PS:为了最大限度贴近小童行走家长和孩子们的需求,Peter探路时是全家总动员。妻子Kim,大儿子Jack-10岁,小儿子Hudson-6岁。一家人一起周游世界,是多么的幸福和浪漫呀。今年暑期,他们一家也会全程和中国家庭一起旅行,一起交流中美文化,一起做各种有趣的事情。
Colorado, San Juan Mountains - Wolf Creek Pass, 10,812 feet
This morning I met a local lady at the gas station having coffee talking to a few locals in the small town of Pagosa Springs, Colorado. We had just decamped in an icy field by a mountain river at 8100 feet and my toes were still frozen from the night. She asked if we were headed to the mountains, and I told he were actually just coming down, trying to warm up a little. Most people only come out here this time of year to ski, not camp. But in the summer, it’s beautiful and green with cool evenings and bright stars. We can’t wait to go back in summer weather.
I told the lady we were headed to the Grand Canyon and she said she had never been there. At first I was surprised - we were just a couple hundred miles away and she had lived here 17 years but never visited? But this is life - if we don’t make it a priority to explore around us, most people never venture out 50 or 60 miles from where they were born.
She also told me her grandmother had offered to take her when she was a girl, but she had given her a choice - go to the Grand Canyon or go shopping. She laughed and told me how foolish she had been and she wondered what she bought and how long she had worn those clothes and how it wasn’t worth it. It’s important to give our kids choices, but it’s just as important to guide them to make wise decisions. I almost wanted to invite this lady to join us.
Yesterday, our first day on the road, we went to Great Sand Dunes National Park, the first of four national parks we will tour on this trip. We are trying to find some great places to share with our Chinese friends this summer when they visit the US. I learned on my first trip to Europe in 1997, the first time I ever traveled on my own, that I hated being a tourist. I quickly learned that travel was only meaningful if I had an opportunity to connect with the local culture in some way. So now I hate to visit a new country if I cannot stay with locals or meet friends to show me around. We hope we can give that opportunity to our friends, old and new, when they come to America.

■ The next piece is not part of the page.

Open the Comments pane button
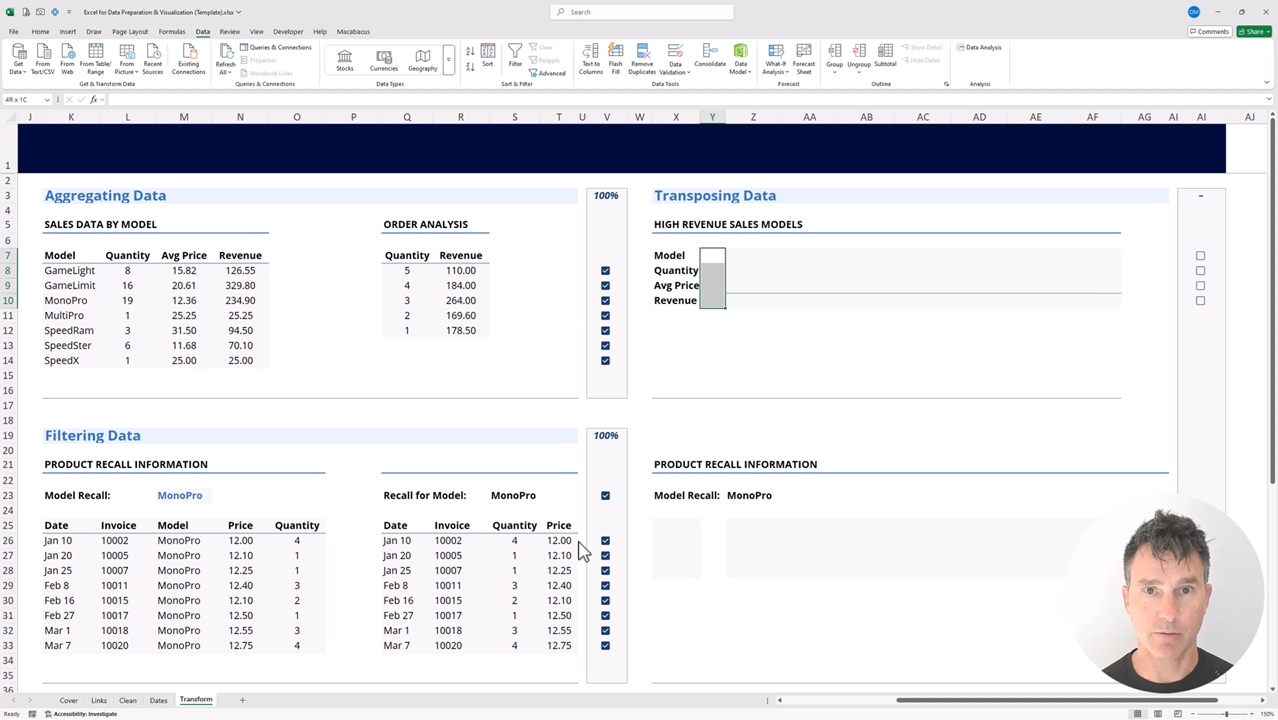 1209,32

So, the National Park we went to yesterday: Right in the middle of two mountain chains, a huge wall of sand has been piling up for thousands of years. Our first stop on our trip afforded a unique geology lesson for all of us. Usually national parks have a lot of geology and frankly it’s mostly boring or simple. But my 10year old son, Jack, immediately saw how cool this lesson was — thanks to the wind patterns whipping sand off the river miles away and blowing it across the San Luis Valley, he could go “sand boarding” down these hundred-foot tall dunes. It was like our own desert and beach in the middle of the mountains at 7000 feet in cool dry mountain air. And we could play there as much as we wanted with no fences, no rules, and no worries.
To make it more interesting, on the drive there, we started reading a book about a boy catching a wild stallion on the dunes and breaking it with the help of a crazy old man. Visualizing the story became so much easier as we drove by landmarks and crept up on the dunes. And the story helped us learn more about the local ranch life and culture of the mountain people. We even saw a heard of wild antelope galloping across the fields in front of the dunes as we entered the park.
Many of the parks we are visiting this week will be formed by erosion and the powerful forces of wind and water. While we’re trying to learn about the history of the ancient indian peoples who lived here hundreds of years, it’s also cool to reflect on the nature itself. Could it be a mistake that some of God’s most beautiful places on earth took thousands if not millions of years to form? If only we were this patient in our own lives. I usually hate the storms of life that send me off course, that chip away at my perfect plan for my own life. But maybe the natural challenges that strike my life will form something even more beautiful than I can imagine, let alone control in my own life. And this is a valuable lesson for my boys too - how do we handle adversity and change as life seems to wear us down? How do you teach your children to face hard things? How do you show them a good example when life washes away some of your hopes and dreams?